Le pire dans ce communiqué de dénonciation vient de ce que lesdits retards sont injustifiés. L’exécutif n’a pas d’arguments. Mais quand on réfléchit, on comprend qu’il ne peut en être autrement. L’incapacité du Premier ministre à se conformer à la Constitution imposée a des racines lointaines.
Après la parenthèse élective du 29 avril 2024, précédée moins d’un mois auparavant par la sinistre adoption d’une nouvelle Constitution, l’équipe gouvernementale de dame Victoire Tomegah-Dogbé a fini par remettre sa démission à Faure Gnassingbé, le 21 mai.

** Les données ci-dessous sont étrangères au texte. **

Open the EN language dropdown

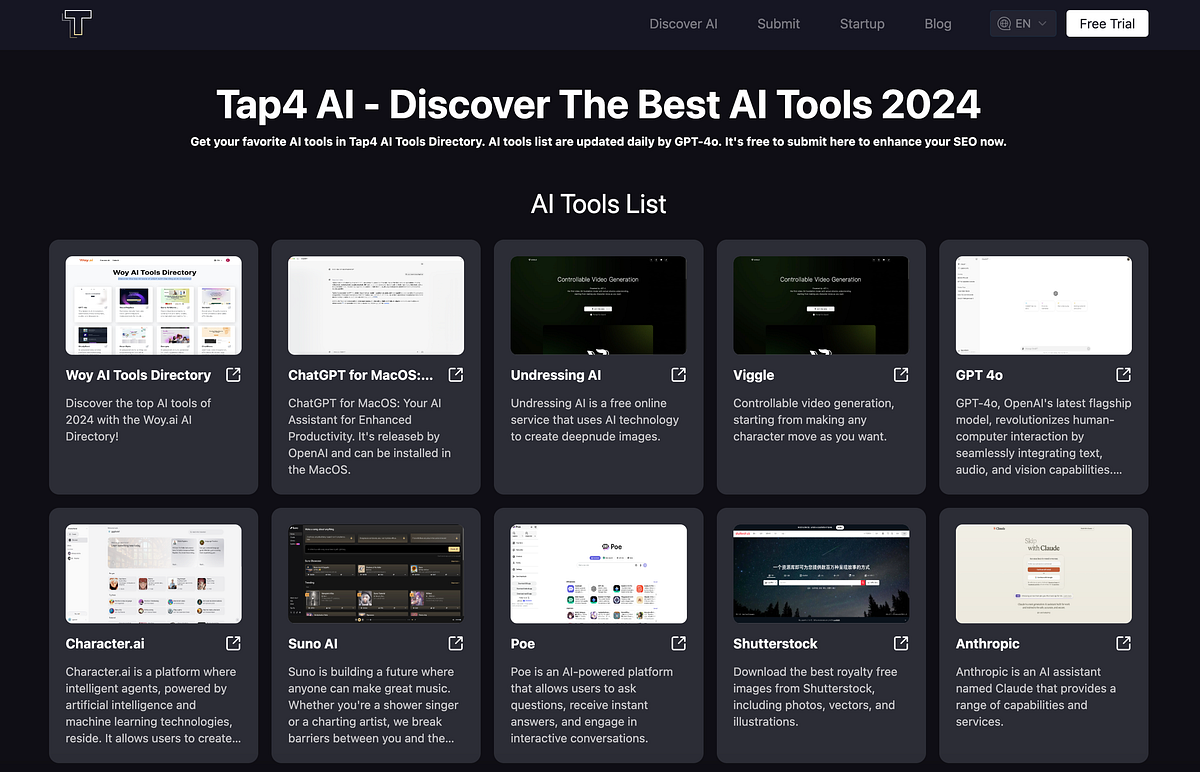[x=1022, y=23]
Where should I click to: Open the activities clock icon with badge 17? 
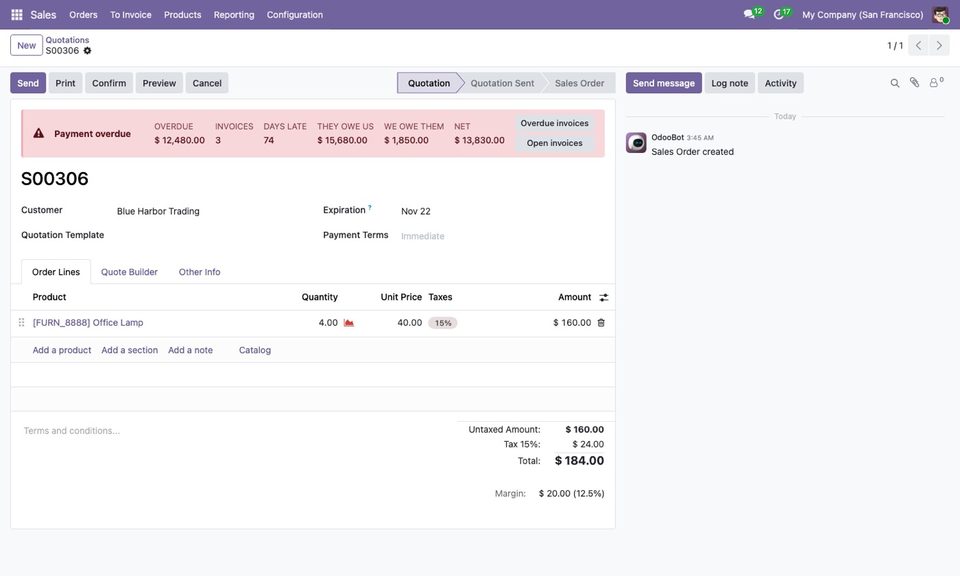(x=781, y=13)
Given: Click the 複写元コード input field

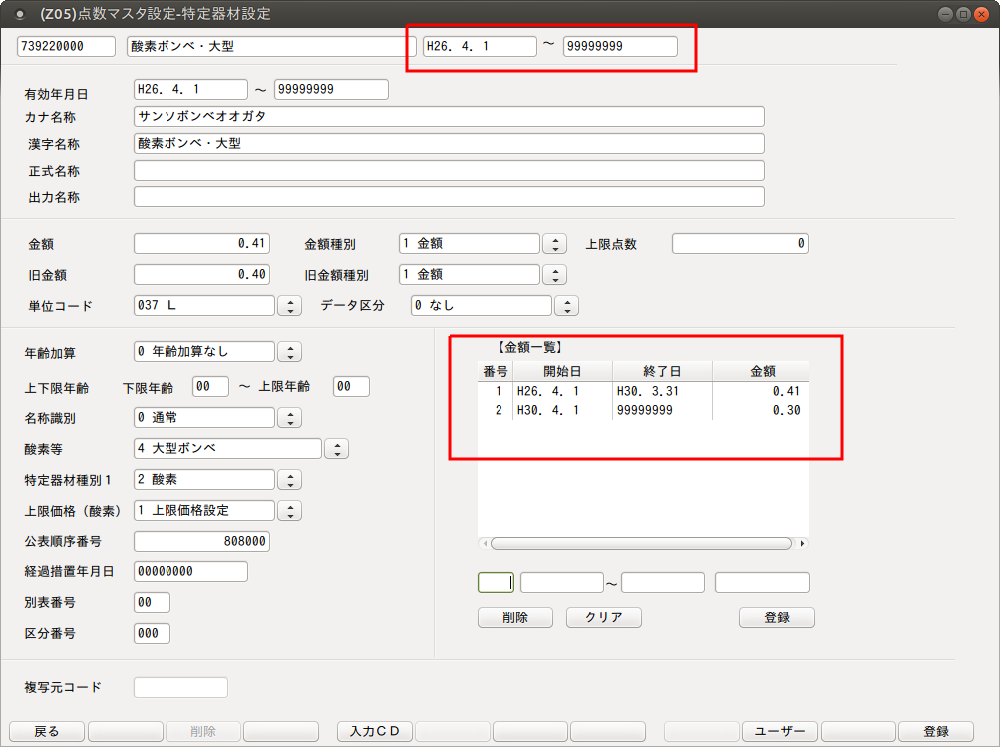Looking at the screenshot, I should point(181,687).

Ailleurs, on n’a pas attendu plus d’une semaine pour reconstituer un nouveau gouvernement avec un nouveau premier ministre. Mais au Togo, il a fallu 90 jours pour qu’une nouvelle équipe soit mise en place. Trois mois pour former un gouvernement issu du même parti, avec le même Premier ministre. 3 mois de consultations « gynécologiques » pour déterminer qui, au sein du parti UNIR, devront figurer dans le gouvernement. Et c’est le 20 août que l’accouchement (par césarienne) a eu lieu : 35 ministres pour un pays de 8 millions d’âmes.
Alors que des urgences de tous genres attendent : sécuritaires, sanitaires, économiques, éducationnelles, bref, sociales.
La session budgétaire à l’Assemblée nationale commence le 1er mardi du mois d’octobre. Elle est surtout consacrée aux lois de finances, rectificative et de gestion de l’année suivante. Mais quand on brûle allègrement 3 mois dans la formation du gouvernement, comment peut-on apprêter dans les délais les budgets ?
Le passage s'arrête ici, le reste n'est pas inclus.